Top of ENTRIES SUPPLIED

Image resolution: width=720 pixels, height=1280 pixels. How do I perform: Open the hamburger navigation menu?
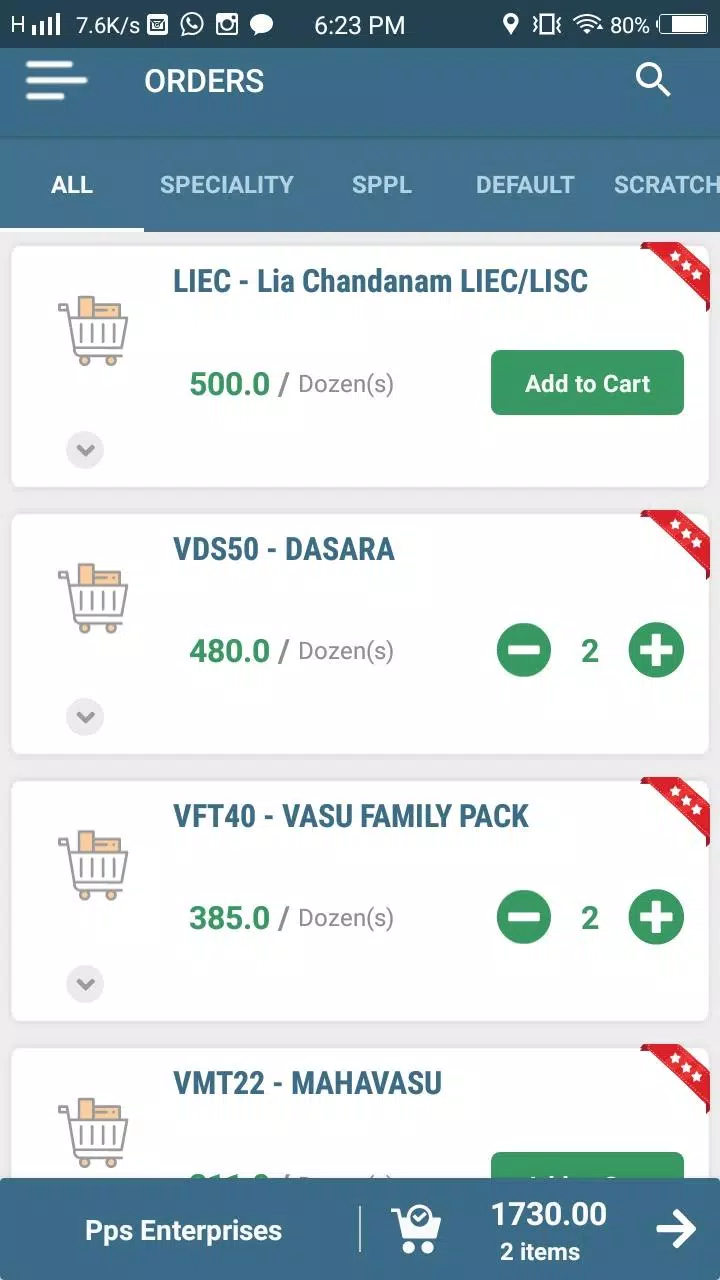(56, 80)
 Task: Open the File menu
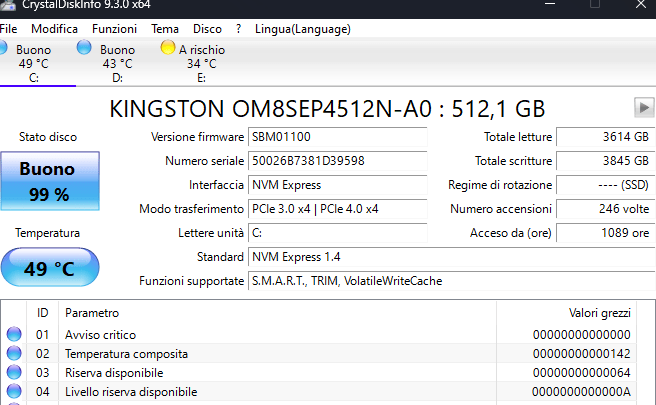pyautogui.click(x=9, y=29)
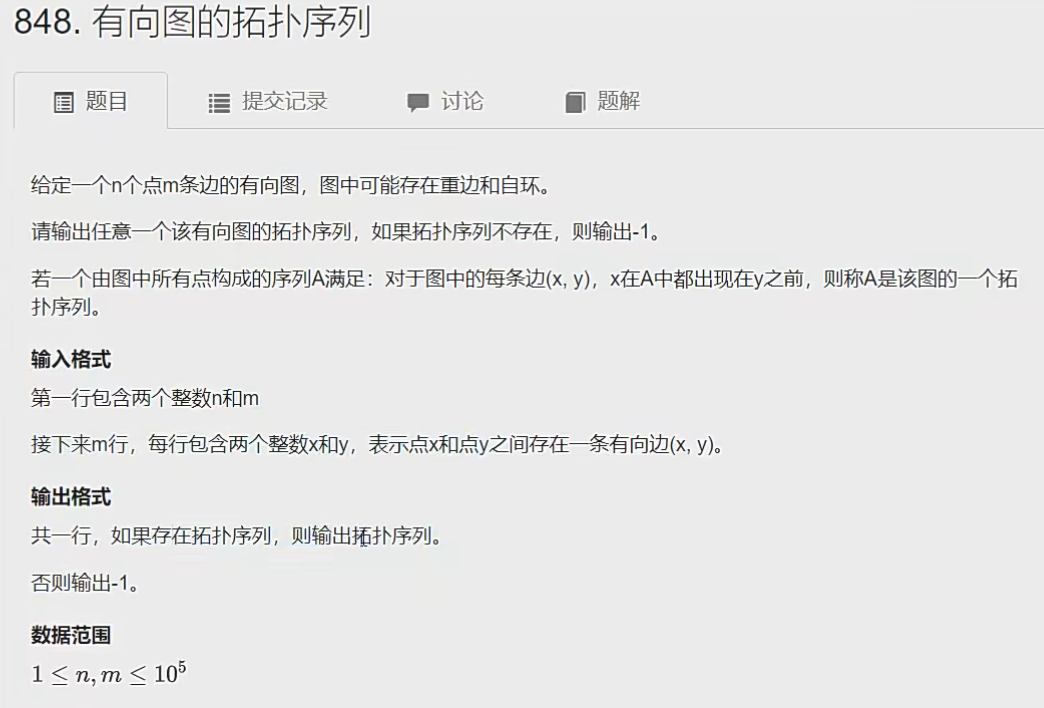Switch to the 提交记录 tab
The image size is (1044, 708).
coord(285,102)
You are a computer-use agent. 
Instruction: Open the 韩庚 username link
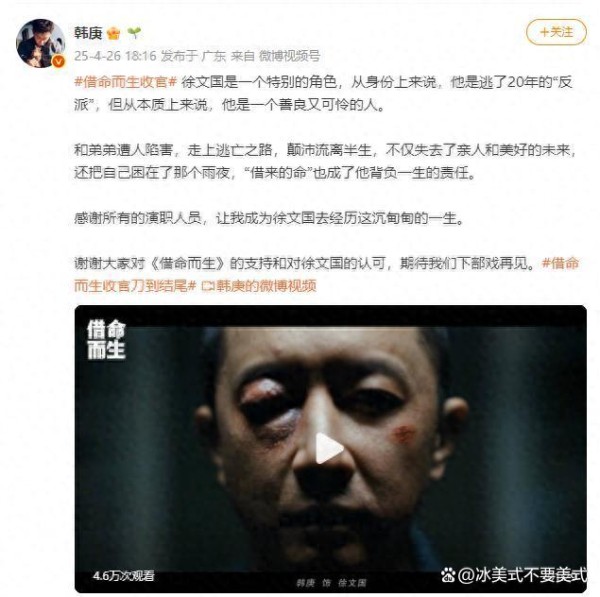click(88, 33)
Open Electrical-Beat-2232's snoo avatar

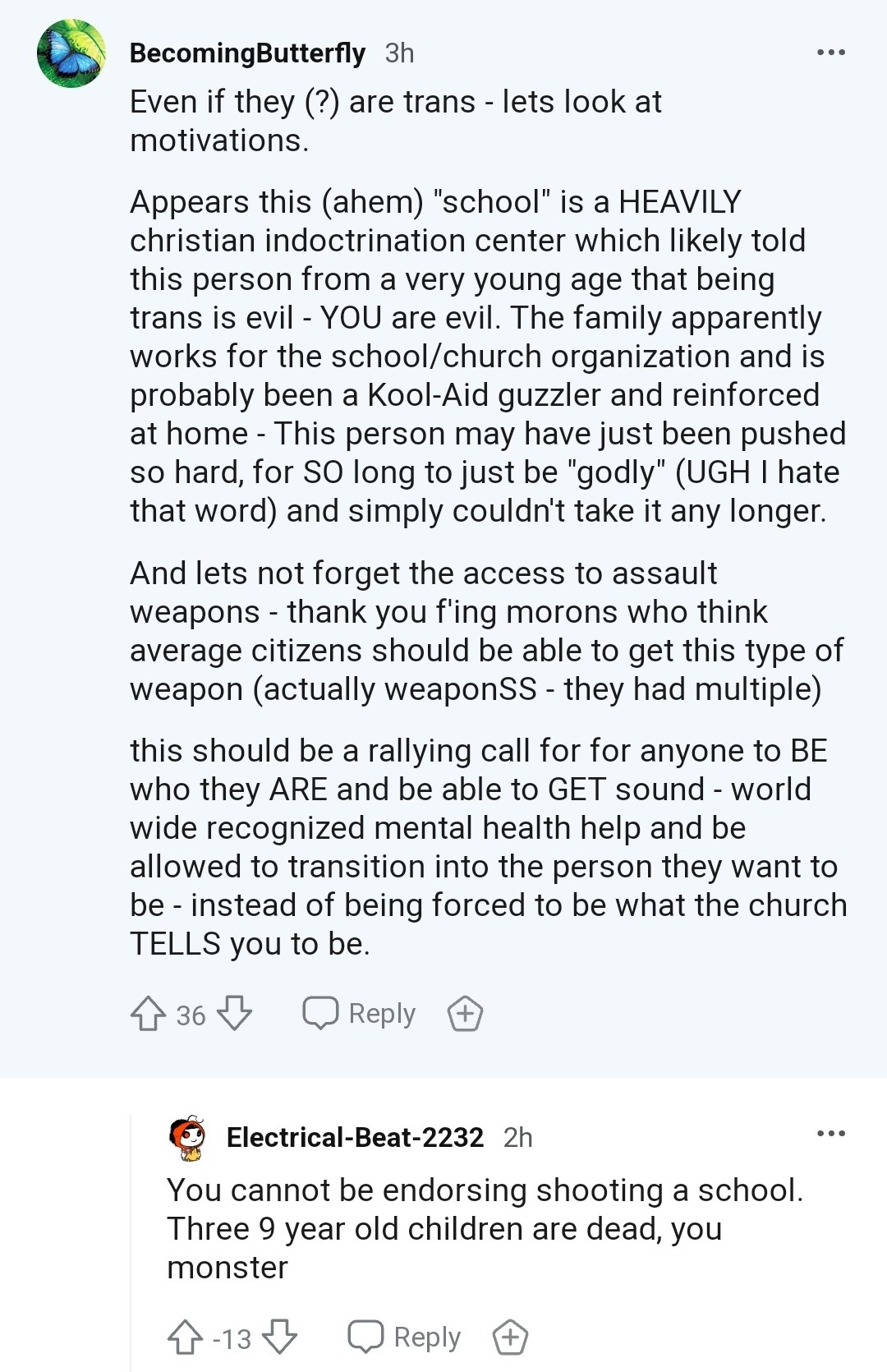pyautogui.click(x=188, y=1137)
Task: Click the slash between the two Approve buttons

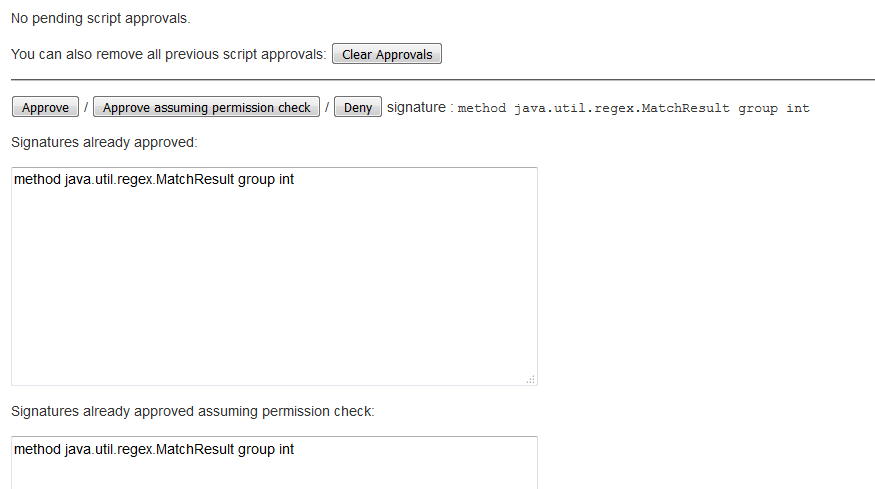Action: tap(86, 108)
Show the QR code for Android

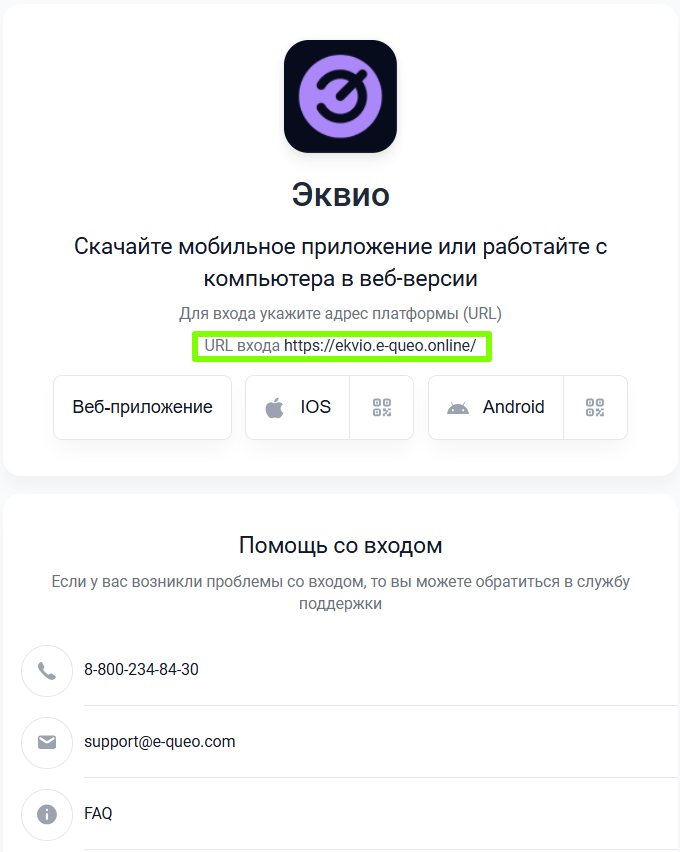click(595, 408)
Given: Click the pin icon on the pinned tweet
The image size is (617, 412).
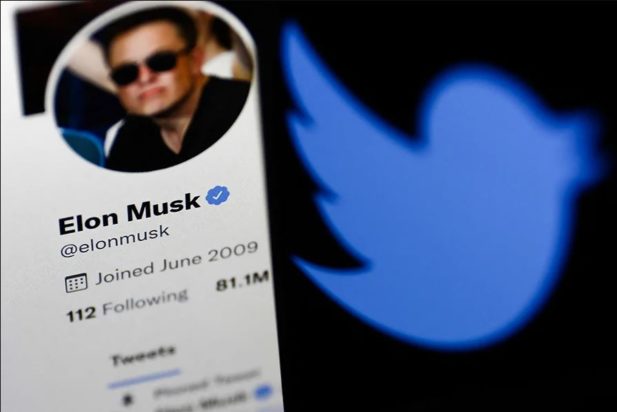Looking at the screenshot, I should (127, 401).
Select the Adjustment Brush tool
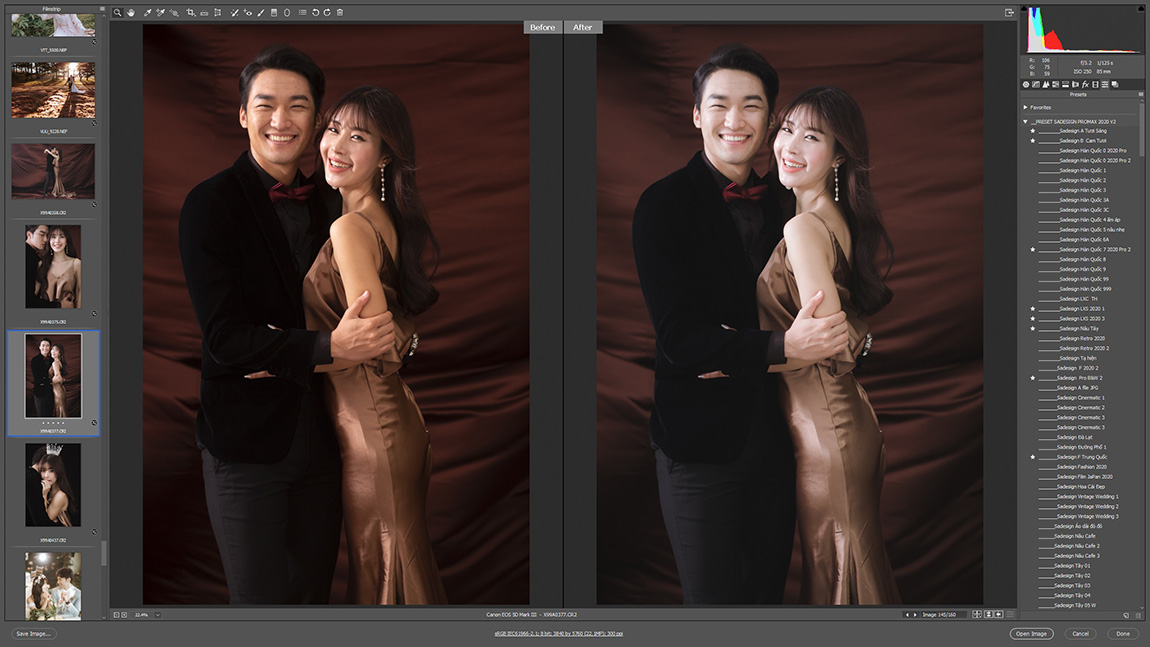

Bottom of ENTRIES SUPPLIED

▶ _WHAT THE TASK REQUIRES_: Reproduce every record above exactly, but leave out the pictures.

▶ _REPLY TO THE EXERCISE_:
Image resolution: width=720 pixels, height=1280 pixels. How do I perform: Open the hamburger navigation menu?
(56, 80)
 Task: Open the File menu
pyautogui.click(x=9, y=29)
Switch to the 提交记录 tab
The image size is (1044, 708).
coord(285,102)
You are a computer-use agent. 
Instruction: Open the 韩庚 username link
click(88, 33)
Open Electrical-Beat-2232's snoo avatar

pyautogui.click(x=188, y=1137)
Task: Click the slash between the two Approve buttons

Action: tap(86, 108)
Show the QR code for Android

click(595, 408)
Given: Click the pin icon on the pinned tweet
The image size is (617, 412).
Looking at the screenshot, I should (127, 401).
Select the Adjustment Brush tool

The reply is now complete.